Don't Share Valentine's Day Chocolate with Your Dog
If you're like many pet owners, you probably like to share a little of your food with your dog--but if you're considering giving him some of your Valentine's Day chocolates, think again. Sharing Godiva chocolates with your four-legged friend on Valentine's Day could find you both spending the night at an emergency veterinary clinic.
That's because "if ingested in significant amounts, chocolate can potentially induce even death in severe cases," warns Steven Hansen, DVM, a veterinary toxicologist who is senior vice president of the ASPCA's Animal Poison Control Center in Urbana, Illinois. Smaller amounts of chocolate can cause your dog to develop vomiting, diarrhea, excessive thirst and urination, hyperactivity, abnormal heart rhythms, tremors and seizures.
How does such a delicious treat cause so much damage? The culprit is a group of fat and caffeine-like substances called methylxanthines. These substances alter the normal functioning of the dog's central nervous system, peripheral nerves and cardiovascular system. In addition, the fat content in chocolate can trigger the onset of another condition, pancreatitis, which can be quite painful and also may be fatal in severe cases.
Although chocolate in any form is potentially toxic to any dog, some forms of chocolate are worse than others. "Typically, the higher methylxanthine content in the chocolate, the higher the potential for problems," says Hansen. "White chocolate has the lowest methylxanthine content, while baking chocolate contains the highest."
Not surprisingly, smaller dogs are much more vulnerable to chocolate poisoning than larger dogs are. "As little as 20 ounces of milk chocolate or only two ounces of baking chocolate can cause serious problems in a 10-pound dog," Hansen says. If you find that your box or package of candy has been opened--and if none of the humans in your household are guilty--it's reasonable to assume that your dog is the culprit.
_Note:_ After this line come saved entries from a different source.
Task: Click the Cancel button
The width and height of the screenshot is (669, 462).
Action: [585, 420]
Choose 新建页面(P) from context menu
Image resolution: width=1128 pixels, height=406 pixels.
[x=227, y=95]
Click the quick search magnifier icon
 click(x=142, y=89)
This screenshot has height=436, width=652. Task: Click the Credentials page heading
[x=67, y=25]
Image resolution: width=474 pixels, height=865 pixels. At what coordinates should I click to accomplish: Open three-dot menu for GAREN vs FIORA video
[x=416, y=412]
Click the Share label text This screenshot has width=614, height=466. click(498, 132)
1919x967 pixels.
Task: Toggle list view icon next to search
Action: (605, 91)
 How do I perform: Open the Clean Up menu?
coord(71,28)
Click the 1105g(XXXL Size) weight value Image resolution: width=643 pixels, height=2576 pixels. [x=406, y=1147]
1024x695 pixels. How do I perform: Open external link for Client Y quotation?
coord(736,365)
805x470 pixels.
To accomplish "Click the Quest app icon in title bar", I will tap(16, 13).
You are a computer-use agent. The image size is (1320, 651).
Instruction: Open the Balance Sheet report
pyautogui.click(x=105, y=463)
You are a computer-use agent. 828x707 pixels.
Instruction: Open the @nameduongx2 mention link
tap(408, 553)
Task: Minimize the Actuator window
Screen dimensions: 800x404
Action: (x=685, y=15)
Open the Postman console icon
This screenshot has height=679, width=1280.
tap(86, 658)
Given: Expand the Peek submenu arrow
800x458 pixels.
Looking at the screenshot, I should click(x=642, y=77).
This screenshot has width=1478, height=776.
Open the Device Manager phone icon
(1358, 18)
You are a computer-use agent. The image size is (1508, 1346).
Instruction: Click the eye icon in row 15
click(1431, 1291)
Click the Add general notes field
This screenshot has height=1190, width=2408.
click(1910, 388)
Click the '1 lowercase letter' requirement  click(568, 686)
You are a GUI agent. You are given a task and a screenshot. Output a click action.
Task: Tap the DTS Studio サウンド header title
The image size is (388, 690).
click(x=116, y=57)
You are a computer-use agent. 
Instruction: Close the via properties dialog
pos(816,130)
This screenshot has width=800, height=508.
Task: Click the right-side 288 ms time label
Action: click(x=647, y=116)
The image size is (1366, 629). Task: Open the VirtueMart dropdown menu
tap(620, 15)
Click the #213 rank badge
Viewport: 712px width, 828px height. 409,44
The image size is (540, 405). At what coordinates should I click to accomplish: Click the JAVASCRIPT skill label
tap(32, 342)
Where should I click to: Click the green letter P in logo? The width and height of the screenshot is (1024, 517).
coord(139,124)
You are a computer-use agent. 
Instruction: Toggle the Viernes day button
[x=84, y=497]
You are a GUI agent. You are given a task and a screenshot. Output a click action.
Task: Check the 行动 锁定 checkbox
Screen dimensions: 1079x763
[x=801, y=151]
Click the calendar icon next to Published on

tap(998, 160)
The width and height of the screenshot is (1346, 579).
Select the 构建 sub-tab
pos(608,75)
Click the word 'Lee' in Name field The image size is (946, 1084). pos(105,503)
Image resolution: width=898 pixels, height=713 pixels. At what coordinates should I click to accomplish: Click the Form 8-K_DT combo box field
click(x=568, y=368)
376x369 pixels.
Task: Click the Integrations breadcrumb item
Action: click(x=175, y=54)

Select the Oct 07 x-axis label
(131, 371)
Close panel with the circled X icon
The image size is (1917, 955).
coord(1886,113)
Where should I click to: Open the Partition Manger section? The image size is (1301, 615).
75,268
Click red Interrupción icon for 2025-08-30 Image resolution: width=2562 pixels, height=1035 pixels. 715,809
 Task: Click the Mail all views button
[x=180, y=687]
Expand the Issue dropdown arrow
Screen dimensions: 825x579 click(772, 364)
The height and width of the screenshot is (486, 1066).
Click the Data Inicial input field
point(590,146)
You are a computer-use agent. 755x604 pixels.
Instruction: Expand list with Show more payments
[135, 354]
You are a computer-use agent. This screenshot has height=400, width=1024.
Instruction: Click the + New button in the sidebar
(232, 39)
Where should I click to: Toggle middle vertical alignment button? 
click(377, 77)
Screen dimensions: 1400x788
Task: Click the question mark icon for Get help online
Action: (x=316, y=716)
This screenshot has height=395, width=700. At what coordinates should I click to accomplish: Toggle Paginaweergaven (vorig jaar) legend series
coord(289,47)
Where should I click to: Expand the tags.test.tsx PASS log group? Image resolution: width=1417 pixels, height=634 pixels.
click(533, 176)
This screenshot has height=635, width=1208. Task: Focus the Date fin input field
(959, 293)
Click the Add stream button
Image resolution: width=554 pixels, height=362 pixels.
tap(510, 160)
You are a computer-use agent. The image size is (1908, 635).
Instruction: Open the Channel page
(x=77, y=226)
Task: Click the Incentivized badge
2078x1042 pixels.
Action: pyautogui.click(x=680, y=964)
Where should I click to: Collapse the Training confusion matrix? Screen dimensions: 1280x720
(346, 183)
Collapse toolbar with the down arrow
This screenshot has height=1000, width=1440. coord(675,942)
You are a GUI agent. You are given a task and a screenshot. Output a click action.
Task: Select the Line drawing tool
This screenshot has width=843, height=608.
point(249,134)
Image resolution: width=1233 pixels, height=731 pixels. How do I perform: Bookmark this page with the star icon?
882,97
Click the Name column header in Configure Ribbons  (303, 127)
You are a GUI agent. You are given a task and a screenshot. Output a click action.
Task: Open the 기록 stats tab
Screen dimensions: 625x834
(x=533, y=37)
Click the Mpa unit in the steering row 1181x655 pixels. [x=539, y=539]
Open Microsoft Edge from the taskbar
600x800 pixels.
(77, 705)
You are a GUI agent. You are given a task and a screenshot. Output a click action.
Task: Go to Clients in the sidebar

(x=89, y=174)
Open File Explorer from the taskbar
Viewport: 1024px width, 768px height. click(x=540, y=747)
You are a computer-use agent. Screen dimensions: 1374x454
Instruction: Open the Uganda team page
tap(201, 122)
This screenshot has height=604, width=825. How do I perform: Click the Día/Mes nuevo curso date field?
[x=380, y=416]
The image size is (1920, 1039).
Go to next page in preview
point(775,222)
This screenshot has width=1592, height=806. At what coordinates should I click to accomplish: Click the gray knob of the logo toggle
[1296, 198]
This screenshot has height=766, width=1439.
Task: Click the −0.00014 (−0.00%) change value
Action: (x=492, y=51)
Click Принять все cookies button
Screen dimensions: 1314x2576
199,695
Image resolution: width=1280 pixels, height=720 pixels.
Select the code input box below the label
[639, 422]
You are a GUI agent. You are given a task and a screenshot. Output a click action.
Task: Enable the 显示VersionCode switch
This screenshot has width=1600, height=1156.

That assumption gains greater traction if he becomes hyperactive or develops any other symptoms.
A dog who's ingested chocolate needs immediate veterinary attention. "If a pet parent suspects that their dog may have consumed chocolate, their best course of action would be to contact their local veterinarian," says Hansen. After-hours cases should be taken to your nearest emergency veterinary clinic. Either way, be prepared to tell the veterinary team how much chocolate you think your dog has ingested.
Another option is to contact the ASPCA Animal Poison Control Center, which staffs a hotline that operates 24 hours a day, 365 days a year. The telephone number is 888-426-4435. If you call, though, have your credit card ready: a $65 consultation fee applies.
But the best way to deal with dogs and chocolate is to prevent the two from coming together in the first place. If you really want to show your dog some love on Valentine's Day (or any other day), don't share your chocolates with him--and keep them far enough out of his reach that he can't score any on his own.